Thank You Side by Side!
Side by Side is a amazing partner to us at the House. Run out of University Presbyterian Church, the organization provides meals every Monday. Although the group has only three staff members, they manage an army of volunteers who have an enormous impact here at the House. Their Communications Coordinator, Maren Finzer, sat down with us for a quick chat amidst a busy kitchen full of Side-by-Side members making dinner. “I think volunteering is kind of addictive,” says Maren. “It’s a privilege to be able to come in and serve your families dinner. In the context of the families and what they’re facing, those meals mean so much more: encouragement, hope, and showing them we’re with them. “
Side-by-Side focuses their dinners on providing as much homemade food as possible. They make sure that what they serve are things not featured at the hospital, to provide variety for families. But most importantly, they cook with great love and spirit. “I think one of the greatest things about volunteering here is the fact that you start with nothing but a group of people and in just two hours, you’ve not only made a great meal but created connections with your team and with the families here.” Side by Side tries to match an individual’s personality with tasks they will enjoy and do well at in the kitchen. “I think it’s really rewarding to see people find their place in a group and have fun cooking together.
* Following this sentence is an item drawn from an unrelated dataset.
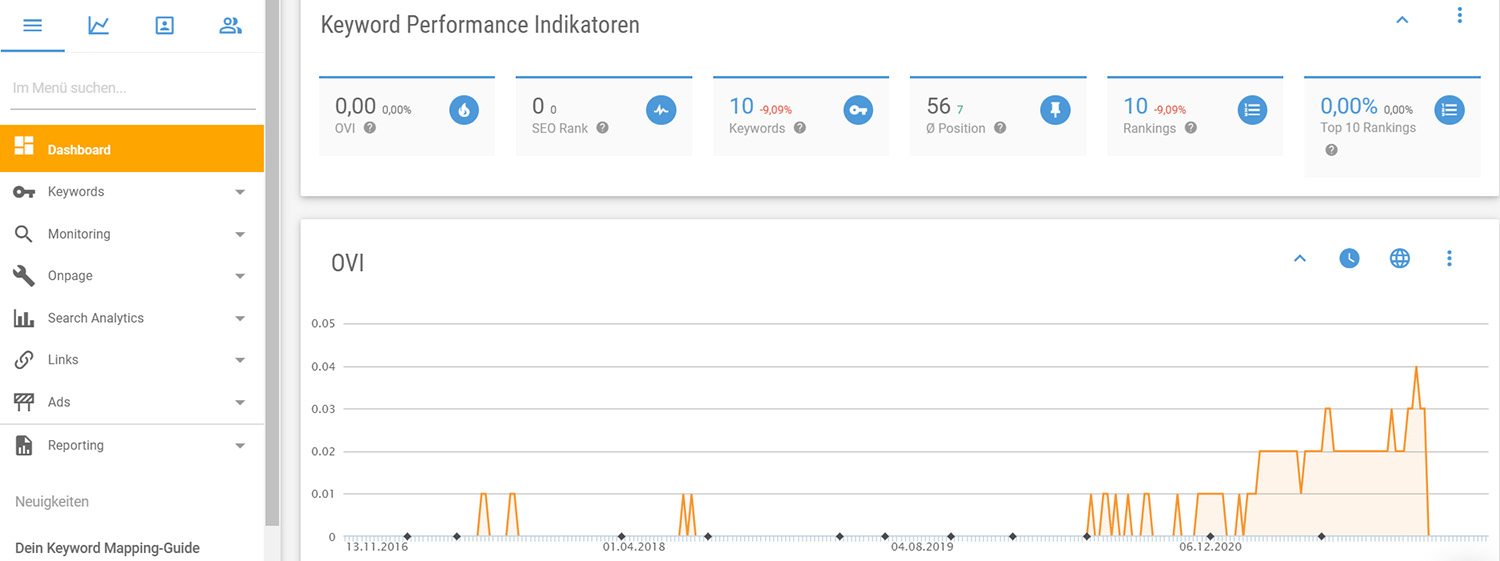Click the Im Menü suchen search field
The height and width of the screenshot is (561, 1500).
tap(132, 88)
It just adds a little sunshine to someone’s day if you give them ownership of a certain task that fits their personality. You just see people bloom when they are empowered, even if it’s a little job, like chopping fruit.” Maren’s advice for new meal groups is to keep recipes simple. “Get the basics down first, and go from there,” she adds. “Sometimes the simple things in life are the best! A meal doesn’t need to be extravagant to make a big difference.”
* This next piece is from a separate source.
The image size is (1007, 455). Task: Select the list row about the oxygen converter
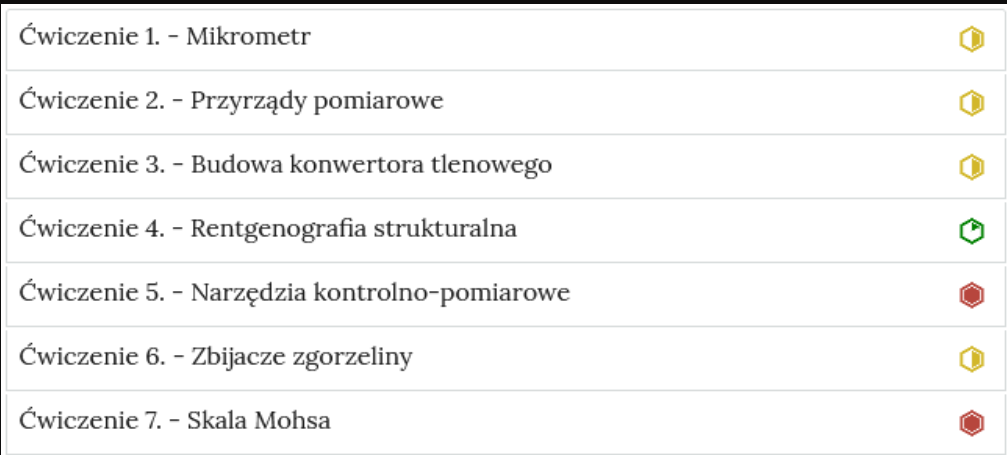point(505,168)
In addition to providing a weekly meal, the group also provides other services at the House. They carefully screen and select volunteers to be part of their Family Support program, which provides care and companionship for kids who are far away from their relatives. This might mean that volunteers play Uno with a child or take them for a trip to the Space Needle. The program provides many families at the House with breaks for 2 to 5 hours, so caregivers can have a much needed break. “It’s just as important to take care of the caregivers,” Maren notes. “For kids it’s an afternoon of delight and distraction, and for caregivers it is a chance to rest and recuperate.”